Exercise task — Write out every line of the data below word for word, leaving nothing out.

Dataset records —
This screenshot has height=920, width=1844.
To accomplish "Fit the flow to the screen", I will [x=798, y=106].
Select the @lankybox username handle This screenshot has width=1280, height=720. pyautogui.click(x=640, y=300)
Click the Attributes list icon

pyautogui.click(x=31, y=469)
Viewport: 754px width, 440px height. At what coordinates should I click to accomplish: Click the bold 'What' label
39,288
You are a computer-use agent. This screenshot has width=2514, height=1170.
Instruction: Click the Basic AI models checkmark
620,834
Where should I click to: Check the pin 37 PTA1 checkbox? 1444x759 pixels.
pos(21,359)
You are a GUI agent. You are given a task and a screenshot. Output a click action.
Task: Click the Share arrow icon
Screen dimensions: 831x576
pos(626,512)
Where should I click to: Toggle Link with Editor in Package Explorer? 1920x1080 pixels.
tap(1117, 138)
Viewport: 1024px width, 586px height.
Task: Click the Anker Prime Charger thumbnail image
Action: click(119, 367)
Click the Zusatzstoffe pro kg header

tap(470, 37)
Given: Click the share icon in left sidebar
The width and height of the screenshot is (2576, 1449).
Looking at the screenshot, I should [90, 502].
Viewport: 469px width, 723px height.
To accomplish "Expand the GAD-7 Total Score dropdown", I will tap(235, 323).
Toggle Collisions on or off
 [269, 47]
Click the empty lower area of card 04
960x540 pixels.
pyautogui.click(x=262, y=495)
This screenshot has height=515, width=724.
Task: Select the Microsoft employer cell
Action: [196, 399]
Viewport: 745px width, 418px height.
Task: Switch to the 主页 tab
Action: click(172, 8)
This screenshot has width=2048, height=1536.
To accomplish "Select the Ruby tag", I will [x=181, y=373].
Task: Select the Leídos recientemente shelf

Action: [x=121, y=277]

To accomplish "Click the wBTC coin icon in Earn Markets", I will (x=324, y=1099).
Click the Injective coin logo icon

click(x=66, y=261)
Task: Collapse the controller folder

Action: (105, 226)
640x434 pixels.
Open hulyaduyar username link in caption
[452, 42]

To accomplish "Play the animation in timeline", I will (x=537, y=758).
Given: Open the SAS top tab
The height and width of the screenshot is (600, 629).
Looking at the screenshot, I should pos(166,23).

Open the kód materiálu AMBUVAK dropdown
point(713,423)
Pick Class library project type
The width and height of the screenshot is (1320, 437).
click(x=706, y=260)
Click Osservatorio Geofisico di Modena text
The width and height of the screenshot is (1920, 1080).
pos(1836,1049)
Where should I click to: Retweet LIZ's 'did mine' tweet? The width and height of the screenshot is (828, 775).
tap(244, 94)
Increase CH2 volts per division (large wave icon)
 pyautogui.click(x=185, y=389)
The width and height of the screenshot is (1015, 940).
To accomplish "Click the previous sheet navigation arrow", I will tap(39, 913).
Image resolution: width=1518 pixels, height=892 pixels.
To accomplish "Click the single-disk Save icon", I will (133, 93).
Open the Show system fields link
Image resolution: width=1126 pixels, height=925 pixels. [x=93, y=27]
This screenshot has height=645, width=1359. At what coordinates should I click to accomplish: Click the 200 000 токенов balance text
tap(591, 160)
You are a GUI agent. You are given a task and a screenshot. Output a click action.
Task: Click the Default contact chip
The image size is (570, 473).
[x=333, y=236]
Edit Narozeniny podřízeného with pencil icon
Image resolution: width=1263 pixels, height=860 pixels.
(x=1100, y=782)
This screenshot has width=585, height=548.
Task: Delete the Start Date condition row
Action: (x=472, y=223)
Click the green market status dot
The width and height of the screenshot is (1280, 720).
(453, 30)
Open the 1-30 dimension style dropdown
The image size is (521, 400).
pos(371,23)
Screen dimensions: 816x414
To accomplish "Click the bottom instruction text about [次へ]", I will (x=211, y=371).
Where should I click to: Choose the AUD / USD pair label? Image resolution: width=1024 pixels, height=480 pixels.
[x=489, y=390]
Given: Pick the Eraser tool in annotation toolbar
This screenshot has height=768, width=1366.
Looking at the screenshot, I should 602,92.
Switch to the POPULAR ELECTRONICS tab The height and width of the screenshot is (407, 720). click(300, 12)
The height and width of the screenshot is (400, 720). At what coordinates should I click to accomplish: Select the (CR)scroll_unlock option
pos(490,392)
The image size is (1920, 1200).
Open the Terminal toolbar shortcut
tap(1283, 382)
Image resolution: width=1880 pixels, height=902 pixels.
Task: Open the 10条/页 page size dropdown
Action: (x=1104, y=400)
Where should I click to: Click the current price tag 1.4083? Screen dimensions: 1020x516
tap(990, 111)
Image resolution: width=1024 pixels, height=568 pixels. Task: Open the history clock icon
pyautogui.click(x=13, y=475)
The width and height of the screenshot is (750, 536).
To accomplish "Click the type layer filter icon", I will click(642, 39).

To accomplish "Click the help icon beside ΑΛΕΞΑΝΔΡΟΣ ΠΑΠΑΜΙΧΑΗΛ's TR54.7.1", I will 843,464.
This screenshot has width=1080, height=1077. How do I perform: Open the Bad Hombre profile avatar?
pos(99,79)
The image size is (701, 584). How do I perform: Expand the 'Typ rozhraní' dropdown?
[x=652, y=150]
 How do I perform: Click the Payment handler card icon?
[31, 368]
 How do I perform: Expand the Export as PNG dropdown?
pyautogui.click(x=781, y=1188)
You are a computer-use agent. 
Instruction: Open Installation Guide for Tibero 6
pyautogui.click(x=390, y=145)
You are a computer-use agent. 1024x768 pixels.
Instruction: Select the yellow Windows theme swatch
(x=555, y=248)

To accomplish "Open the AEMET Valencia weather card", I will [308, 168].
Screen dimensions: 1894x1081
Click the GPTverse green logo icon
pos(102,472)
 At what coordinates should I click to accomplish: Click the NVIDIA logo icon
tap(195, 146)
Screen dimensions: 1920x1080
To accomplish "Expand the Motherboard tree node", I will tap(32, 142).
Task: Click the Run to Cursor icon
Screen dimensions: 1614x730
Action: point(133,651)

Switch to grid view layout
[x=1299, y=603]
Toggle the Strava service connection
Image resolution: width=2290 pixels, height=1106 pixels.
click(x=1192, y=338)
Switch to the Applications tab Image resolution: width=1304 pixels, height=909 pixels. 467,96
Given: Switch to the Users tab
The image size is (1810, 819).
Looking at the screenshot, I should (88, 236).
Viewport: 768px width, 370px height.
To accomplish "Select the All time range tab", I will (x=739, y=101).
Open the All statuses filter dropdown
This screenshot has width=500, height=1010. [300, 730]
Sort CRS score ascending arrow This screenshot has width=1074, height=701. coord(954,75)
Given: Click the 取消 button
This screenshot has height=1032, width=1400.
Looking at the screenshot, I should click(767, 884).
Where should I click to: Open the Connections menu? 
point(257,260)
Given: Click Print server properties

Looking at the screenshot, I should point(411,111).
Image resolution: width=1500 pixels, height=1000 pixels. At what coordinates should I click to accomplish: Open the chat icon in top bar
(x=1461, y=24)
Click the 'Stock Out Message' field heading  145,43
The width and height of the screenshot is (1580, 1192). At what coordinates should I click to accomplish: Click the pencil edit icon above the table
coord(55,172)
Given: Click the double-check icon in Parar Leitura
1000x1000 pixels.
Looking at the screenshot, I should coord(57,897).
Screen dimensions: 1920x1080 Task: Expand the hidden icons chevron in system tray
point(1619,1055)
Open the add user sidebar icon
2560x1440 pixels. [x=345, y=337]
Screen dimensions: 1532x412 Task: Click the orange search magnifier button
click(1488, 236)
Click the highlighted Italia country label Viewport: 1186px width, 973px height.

Reply —
This screenshot has height=920, width=1844.
To accomplish "Fit the flow to the screen", I will [x=798, y=106].
Select the @lankybox username handle This screenshot has width=1280, height=720. pyautogui.click(x=640, y=300)
Click the Attributes list icon

pyautogui.click(x=31, y=469)
Viewport: 754px width, 440px height. At what coordinates should I click to accomplish: Click the bold 'What' label
39,288
You are a computer-use agent. This screenshot has width=2514, height=1170.
Instruction: Click the Basic AI models checkmark
620,834
Where should I click to: Check the pin 37 PTA1 checkbox? 1444x759 pixels.
pos(21,359)
You are a GUI agent. You are given a task and a screenshot. Output a click action.
Task: Click the Share arrow icon
Screen dimensions: 831x576
pos(626,512)
Where should I click to: Toggle Link with Editor in Package Explorer? 1920x1080 pixels.
tap(1117, 138)
Viewport: 1024px width, 586px height.
Task: Click the Anker Prime Charger thumbnail image
Action: click(119, 367)
Click the Zusatzstoffe pro kg header

tap(470, 37)
Given: Click the share icon in left sidebar
The width and height of the screenshot is (2576, 1449).
Looking at the screenshot, I should [90, 502].
Viewport: 469px width, 723px height.
To accomplish "Expand the GAD-7 Total Score dropdown", I will tap(235, 323).
Toggle Collisions on or off
 [269, 47]
Click the empty lower area of card 04
960x540 pixels.
pyautogui.click(x=262, y=495)
This screenshot has height=515, width=724.
Task: Select the Microsoft employer cell
Action: [196, 399]
Viewport: 745px width, 418px height.
Task: Switch to the 主页 tab
Action: click(172, 8)
This screenshot has width=2048, height=1536.
To accomplish "Select the Ruby tag", I will [x=181, y=373].
Task: Select the Leídos recientemente shelf

Action: [x=121, y=277]

To accomplish "Click the wBTC coin icon in Earn Markets", I will (x=324, y=1099).
Click the Injective coin logo icon

click(x=66, y=261)
Task: Collapse the controller folder

Action: (105, 226)
640x434 pixels.
Open hulyaduyar username link in caption
[452, 42]

To accomplish "Play the animation in timeline", I will (x=537, y=758).
Given: Open the SAS top tab
The height and width of the screenshot is (600, 629).
Looking at the screenshot, I should pos(166,23).

Open the kód materiálu AMBUVAK dropdown
point(713,423)
Pick Class library project type
The width and height of the screenshot is (1320, 437).
click(x=706, y=260)
Click Osservatorio Geofisico di Modena text
The width and height of the screenshot is (1920, 1080).
pos(1836,1049)
Where should I click to: Retweet LIZ's 'did mine' tweet? The width and height of the screenshot is (828, 775).
tap(244, 94)
Increase CH2 volts per division (large wave icon)
 pyautogui.click(x=185, y=389)
The width and height of the screenshot is (1015, 940).
To accomplish "Click the previous sheet navigation arrow", I will tap(39, 913).
Image resolution: width=1518 pixels, height=892 pixels.
To accomplish "Click the single-disk Save icon", I will (133, 93).
Open the Show system fields link
Image resolution: width=1126 pixels, height=925 pixels. [x=93, y=27]
This screenshot has height=645, width=1359. At what coordinates should I click to accomplish: Click the 200 000 токенов balance text
tap(591, 160)
You are a GUI agent. You are given a task and a screenshot. Output a click action.
Task: Click the Default contact chip
The image size is (570, 473).
[x=333, y=236]
Edit Narozeniny podřízeného with pencil icon
Image resolution: width=1263 pixels, height=860 pixels.
(x=1100, y=782)
This screenshot has width=585, height=548.
Task: Delete the Start Date condition row
Action: (x=472, y=223)
Click the green market status dot
The width and height of the screenshot is (1280, 720).
(453, 30)
Open the 1-30 dimension style dropdown
The image size is (521, 400).
pos(371,23)
Screen dimensions: 816x414
To accomplish "Click the bottom instruction text about [次へ]", I will (x=211, y=371).
Where should I click to: Choose the AUD / USD pair label? Image resolution: width=1024 pixels, height=480 pixels.
[x=489, y=390]
Given: Pick the Eraser tool in annotation toolbar
This screenshot has height=768, width=1366.
Looking at the screenshot, I should 602,92.
Switch to the POPULAR ELECTRONICS tab The height and width of the screenshot is (407, 720). click(300, 12)
The height and width of the screenshot is (400, 720). At what coordinates should I click to accomplish: Select the (CR)scroll_unlock option
pos(490,392)
The image size is (1920, 1200).
Open the Terminal toolbar shortcut
tap(1283, 382)
Image resolution: width=1880 pixels, height=902 pixels.
Task: Open the 10条/页 page size dropdown
Action: (x=1104, y=400)
Where should I click to: Click the current price tag 1.4083? Screen dimensions: 1020x516
tap(990, 111)
Image resolution: width=1024 pixels, height=568 pixels. Task: Open the history clock icon
pyautogui.click(x=13, y=475)
The width and height of the screenshot is (750, 536).
To accomplish "Click the type layer filter icon", I will click(642, 39).

To accomplish "Click the help icon beside ΑΛΕΞΑΝΔΡΟΣ ΠΑΠΑΜΙΧΑΗΛ's TR54.7.1", I will 843,464.
This screenshot has width=1080, height=1077. How do I perform: Open the Bad Hombre profile avatar?
pos(99,79)
The image size is (701, 584). How do I perform: Expand the 'Typ rozhraní' dropdown?
[x=652, y=150]
 How do I perform: Click the Payment handler card icon?
[31, 368]
 How do I perform: Expand the Export as PNG dropdown?
pyautogui.click(x=781, y=1188)
You are a computer-use agent. 
Instruction: Open Installation Guide for Tibero 6
pyautogui.click(x=390, y=145)
You are a computer-use agent. 1024x768 pixels.
Instruction: Select the yellow Windows theme swatch
(x=555, y=248)

To accomplish "Open the AEMET Valencia weather card", I will [308, 168].
Screen dimensions: 1894x1081
Click the GPTverse green logo icon
pos(102,472)
 At what coordinates should I click to accomplish: Click the NVIDIA logo icon
tap(195, 146)
Screen dimensions: 1920x1080
To accomplish "Expand the Motherboard tree node", I will tap(32, 142).
Task: Click the Run to Cursor icon
Screen dimensions: 1614x730
Action: point(133,651)

Switch to grid view layout
[x=1299, y=603]
Toggle the Strava service connection
Image resolution: width=2290 pixels, height=1106 pixels.
click(x=1192, y=338)
Switch to the Applications tab Image resolution: width=1304 pixels, height=909 pixels. 467,96
Given: Switch to the Users tab
The image size is (1810, 819).
Looking at the screenshot, I should (88, 236).
Viewport: 768px width, 370px height.
To accomplish "Select the All time range tab", I will (x=739, y=101).
Open the All statuses filter dropdown
This screenshot has width=500, height=1010. [300, 730]
Sort CRS score ascending arrow This screenshot has width=1074, height=701. coord(954,75)
Given: Click the 取消 button
This screenshot has height=1032, width=1400.
Looking at the screenshot, I should click(767, 884).
Where should I click to: Open the Connections menu? 
point(257,260)
Given: Click Print server properties

Looking at the screenshot, I should point(411,111).
Image resolution: width=1500 pixels, height=1000 pixels. At what coordinates should I click to accomplish: Open the chat icon in top bar
(x=1461, y=24)
Click the 'Stock Out Message' field heading  145,43
The width and height of the screenshot is (1580, 1192). At what coordinates should I click to accomplish: Click the pencil edit icon above the table
coord(55,172)
Given: Click the double-check icon in Parar Leitura
1000x1000 pixels.
Looking at the screenshot, I should coord(57,897).
Screen dimensions: 1920x1080 Task: Expand the hidden icons chevron in system tray
point(1619,1055)
Open the add user sidebar icon
2560x1440 pixels. [x=345, y=337]
Screen dimensions: 1532x412 Task: Click the orange search magnifier button
click(1488, 236)
Click the highlighted Italia country label Viewport: 1186px width, 973px height.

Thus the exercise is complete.